Sunday, July 10, 2011

US to hold inaugural Spanish spelling bee

It may be easy to spell Spanish words such as "litro" (litre) or "amor" (love).

But "otorrinolaringologo" (ear, nose and throat doctor) and "sanctasanctorum" (reserved and sacred place) are a different challenge.

All these are included in the list of words that will be used to test the spelling abilities of Spanish-speaking students in the US, in the first ever National Spanish Spelling Bee, to be held on Saturday in Albuquerque in the border state of New Mexico.

There, champion spellers from Oregon, Colorado, Texas and Minnesota are expected to demonstrate their command of Spanish orthography.

"We have had a state spelling bee in New Mexico for the past 15 years," said organiser David Briceno, president of the New Mexico Association for Bilingual Education (NMABE). "We thought, 'why don't we send our winners to a national competition?' And we realised there wasn't anything like the English national contest."

The contest's organisers hope it will become a Spanish version of the popular National Spelling Bee, held - in English - every year since 1925 except during World War II.

The 2011 contest was broadcast live on TV and included 275 spellers from all 50 US states and guest participants from China, Ghana, South Korea and other countries.

"It is a very American phenomenon," Mr Briceno said.

"It has to do with the competitive spirit. The tension grows in the final rounds when you get two or three finalists trying to get it right."

The more modest Spanish version in Albuquerque will have about 50 spellers, aged eight to 15.

The competition's backers say having a Hispanic version of one of nation's most popular competitions is an acknowledgement of America's multicultural and multilingual character.

"Instead of dumbing down our kids," Daniel Ward, editor of event sponsor Language Magazine, said in a statement, "we're recognising that - like most of the world's other children - they'll need more than one language to succeed in our global village."

The US Hispanic population has soared in the past decade, comprising more than half of the country's population growth between 2000 and 2010, according to 2010 census figures.

There are now 50 million Hispanics in the US - defined as people of Hispanic or Latino origin, regardless of race.
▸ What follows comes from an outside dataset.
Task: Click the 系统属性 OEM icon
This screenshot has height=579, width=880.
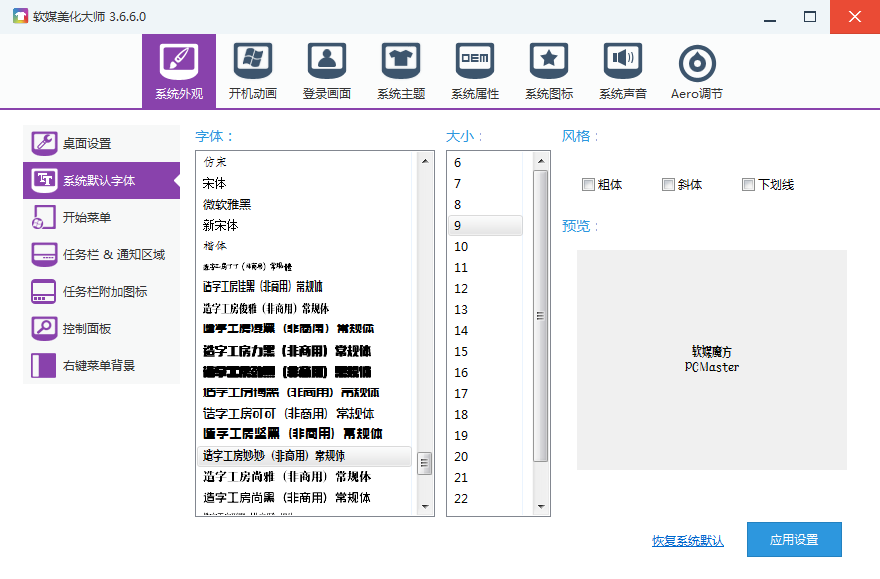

Hispanics make up 16.3% of the US population, up from 12.5% in 2000, and the population is expected almost to double by 2050.

Spanish and English are spoken equally in about one-third of Hispanic households, according to the Pew Hispanic Center, and about 17% of Hispanic families speak more Spanish than English.

"For Spanish-speaking kids, learning English is a basic need to become integrated," said Mayra Sanchez, a teacher at an elementary school in a predominantly Hispanic neighbourhood in south-east Los Angeles.

"Initiatives like this Spanish bee help them realise that their mother tongue is as important as the new language they are now learning and it helps second- and third-generation Hispanics remain fluent in their first language as well."

The rules of the National Spanish Spelling Bee are similar to those of the English competition. Words are randomly chosen from a list provided to contestants beforehand to read and rehearse.

After beginning to spell a word, the contestant can stop and start over, but in retracing the contestant cannot change the letters or the sequence. One mistake and they are disqualified.

The Spanish contest might be seen as less of challenge, as Spanish orthography in general is simpler than English. In Spanish, every letter has a unique associated phoneme, so with very few exceptions, words are written exactly as they sound.

"Beyond showing command of the spelling, the contest gives kids an insight into the origin of the words and their definition and an experience of language as a whole that is different from the one that they can get in a classroom," Mr Briceno said.

The competition is open to both mother-tongue speakers and children learning Spanish as a second language. But do the latter stand a chance?

"It depends on how hard they study," Mr Briceno said, "on their ability to understand the sounds and their relationship to the spelling… and on how nervous they get while they go on stage."